___ DATA FOR THIS TASK

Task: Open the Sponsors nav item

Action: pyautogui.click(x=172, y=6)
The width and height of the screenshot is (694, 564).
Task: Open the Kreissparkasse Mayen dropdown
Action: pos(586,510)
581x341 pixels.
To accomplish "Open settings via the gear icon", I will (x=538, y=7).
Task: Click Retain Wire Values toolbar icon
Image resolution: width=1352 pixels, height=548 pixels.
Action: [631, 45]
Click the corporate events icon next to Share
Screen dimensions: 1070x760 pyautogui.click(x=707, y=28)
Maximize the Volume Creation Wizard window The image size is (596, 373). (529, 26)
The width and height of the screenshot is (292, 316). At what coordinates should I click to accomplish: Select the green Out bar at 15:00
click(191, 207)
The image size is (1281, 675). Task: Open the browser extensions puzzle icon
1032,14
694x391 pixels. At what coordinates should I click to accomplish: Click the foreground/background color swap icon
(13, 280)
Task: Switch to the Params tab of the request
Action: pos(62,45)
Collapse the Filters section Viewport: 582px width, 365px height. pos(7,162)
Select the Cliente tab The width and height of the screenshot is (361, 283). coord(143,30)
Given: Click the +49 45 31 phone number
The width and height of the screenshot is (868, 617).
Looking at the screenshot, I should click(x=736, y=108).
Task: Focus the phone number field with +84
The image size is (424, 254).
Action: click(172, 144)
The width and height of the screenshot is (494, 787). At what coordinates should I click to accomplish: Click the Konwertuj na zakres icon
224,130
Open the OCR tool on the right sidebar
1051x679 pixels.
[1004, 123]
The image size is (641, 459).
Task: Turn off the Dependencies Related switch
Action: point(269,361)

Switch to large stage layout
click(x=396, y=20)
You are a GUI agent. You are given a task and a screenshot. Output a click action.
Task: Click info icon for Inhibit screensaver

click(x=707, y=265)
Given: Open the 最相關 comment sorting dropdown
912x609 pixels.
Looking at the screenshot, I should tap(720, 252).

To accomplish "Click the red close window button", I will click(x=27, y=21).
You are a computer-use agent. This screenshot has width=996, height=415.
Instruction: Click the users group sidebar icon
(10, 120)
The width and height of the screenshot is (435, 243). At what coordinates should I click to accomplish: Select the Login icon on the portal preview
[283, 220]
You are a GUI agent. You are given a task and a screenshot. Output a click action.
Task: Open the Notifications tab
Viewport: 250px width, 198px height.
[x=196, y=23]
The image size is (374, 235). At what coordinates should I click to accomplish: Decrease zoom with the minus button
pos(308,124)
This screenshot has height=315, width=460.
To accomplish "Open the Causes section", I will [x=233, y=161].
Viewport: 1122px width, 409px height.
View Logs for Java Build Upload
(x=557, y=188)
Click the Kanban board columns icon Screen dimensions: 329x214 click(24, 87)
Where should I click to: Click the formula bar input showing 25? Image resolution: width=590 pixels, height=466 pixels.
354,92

______

--- EXERCISE AIM ---
Which lines of the records hold the string "will"? Copy each one.

--- TASK RESPONSE ---
To accomplish "Open settings via the gear icon", I will (x=538, y=7).
To accomplish "Click the red close window button", I will click(x=27, y=21).
To accomplish "Open the Causes section", I will [x=233, y=161].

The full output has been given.